Making sure all her TV programmes are not missed - me
Removing spiders from house - me
Getting up first at the weekend - me
Making pots of tea/coffee when both in house - me
_


----------



## truthseeker (1 Oct 2008)

TarfHead said:


> _Removing spiders from house - me_


 
Forgot that most important one - he is on spiders, im wasp duty.


----------



## Bubbly Scot (1 Oct 2008)

truthseeker said:


> Forgot that most important one - he is on spiders


 
same in our house! I just need to train him not to squash them against the walls with his shoe...'cos I have to do clean up duty!


----------



## truthseeker (1 Oct 2008)

Bubbly Scot said:


> same in our house! I just need to train him not to squash them against the walls with his shoe...'cos I have to do clean up duty!


 
Hoover is his weapon of choice, that way he can do the job from afar


----------



## Ceist Beag (1 Oct 2008)

Spiders are our friend, would never kill/hoover one - they help rid the house of the pest that are flies!!


----------



## truthseeker (1 Oct 2008)

Ceist Beag said:


> Spiders are our friend, would never kill/hoover one - they help rid the house of the pest that are flies!!


 
Small ones get left alone, ones who I cant fit a glass over to remove get hoovered.


----------



## Ceist Beag (1 Oct 2008)

truthseeker said:


> Small ones get left alone, ones who I cant fit a glass over to remove get hoovered.



 ... do ye then dump the hoover bag ... just in case they're still wriggling around in there like?


----------



## Betsy Og (1 Oct 2008)

Our system is based on the caveman model, things concerning outside the cave (bins, lawns, cars etc) and interacting the outside world (forms etc.)are mine, things concerning inside the house would be her domain.

But of course she rules her domain and in her domain her minions do her bidding, so I'm regularly called on to do jobs inside the house. I know she shouldnt have to ask, but at least I do when called upon so I think thats fair enough, I'm just very 'relaxed' about tidiness !! I hear of some men who will do most things but absolutely refuse to do some things like scrub the jacks or change a stinky napply - grow a pair lads.

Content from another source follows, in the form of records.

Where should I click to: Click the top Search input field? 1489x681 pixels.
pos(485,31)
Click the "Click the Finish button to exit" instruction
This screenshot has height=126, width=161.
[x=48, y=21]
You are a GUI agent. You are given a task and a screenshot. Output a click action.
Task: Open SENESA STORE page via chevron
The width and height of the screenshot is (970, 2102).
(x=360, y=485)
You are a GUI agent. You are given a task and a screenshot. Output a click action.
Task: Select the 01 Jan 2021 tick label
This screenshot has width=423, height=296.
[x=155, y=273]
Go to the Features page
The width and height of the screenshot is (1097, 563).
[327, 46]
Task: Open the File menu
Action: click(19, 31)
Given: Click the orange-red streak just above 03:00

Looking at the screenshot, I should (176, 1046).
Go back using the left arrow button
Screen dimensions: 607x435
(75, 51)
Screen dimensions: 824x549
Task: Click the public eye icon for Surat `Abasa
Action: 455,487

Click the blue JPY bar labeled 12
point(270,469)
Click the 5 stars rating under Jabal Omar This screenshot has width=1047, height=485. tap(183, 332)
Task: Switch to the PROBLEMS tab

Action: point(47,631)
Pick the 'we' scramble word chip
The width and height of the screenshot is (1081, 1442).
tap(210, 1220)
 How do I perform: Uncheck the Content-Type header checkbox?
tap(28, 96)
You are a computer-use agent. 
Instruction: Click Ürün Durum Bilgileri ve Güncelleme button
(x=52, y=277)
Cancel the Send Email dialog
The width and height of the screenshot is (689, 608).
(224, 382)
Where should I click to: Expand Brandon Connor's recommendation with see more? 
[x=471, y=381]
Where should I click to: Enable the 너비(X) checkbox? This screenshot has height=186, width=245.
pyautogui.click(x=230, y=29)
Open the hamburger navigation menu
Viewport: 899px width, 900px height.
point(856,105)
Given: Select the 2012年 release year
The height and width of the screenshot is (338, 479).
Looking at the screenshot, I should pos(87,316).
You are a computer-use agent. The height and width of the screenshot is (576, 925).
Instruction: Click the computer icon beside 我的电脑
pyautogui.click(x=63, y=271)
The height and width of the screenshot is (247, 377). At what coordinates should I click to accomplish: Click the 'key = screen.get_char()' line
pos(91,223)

Anyone else have a partner who is perfectly capable of doing a full time and responsible job but whenever ye are together you are the only one who can make enquiries, ring people, sort out any admin or hassle? Just strikes me as funny !!


----------



## truthseeker (1 Oct 2008)

Ceist Beag said:


> ... do ye then dump the hoover bag ... just in case they're still wriggling around in there like?


 
Nope - and yes, they do come back to haunt us a lot of the time, however himself wont use any other method except squashing, Im against squashing, but if I cant do the glass trick then that only leaves hoover. I often find a hoover bag victim wandering away from the hoover cupboard the next day, at which point I try to employ the glass. Interestingly, most guys who come back out dont stretch out as much when they first see the world again and I do manage to glass them and put them outside - at which point they tend to go big again and run off


----------



## DavyJones (1 Oct 2008)

Ceist Beag said:


> Spiders are our friend, would never kill/hoover one - they help rid the house of the pest that are flies!!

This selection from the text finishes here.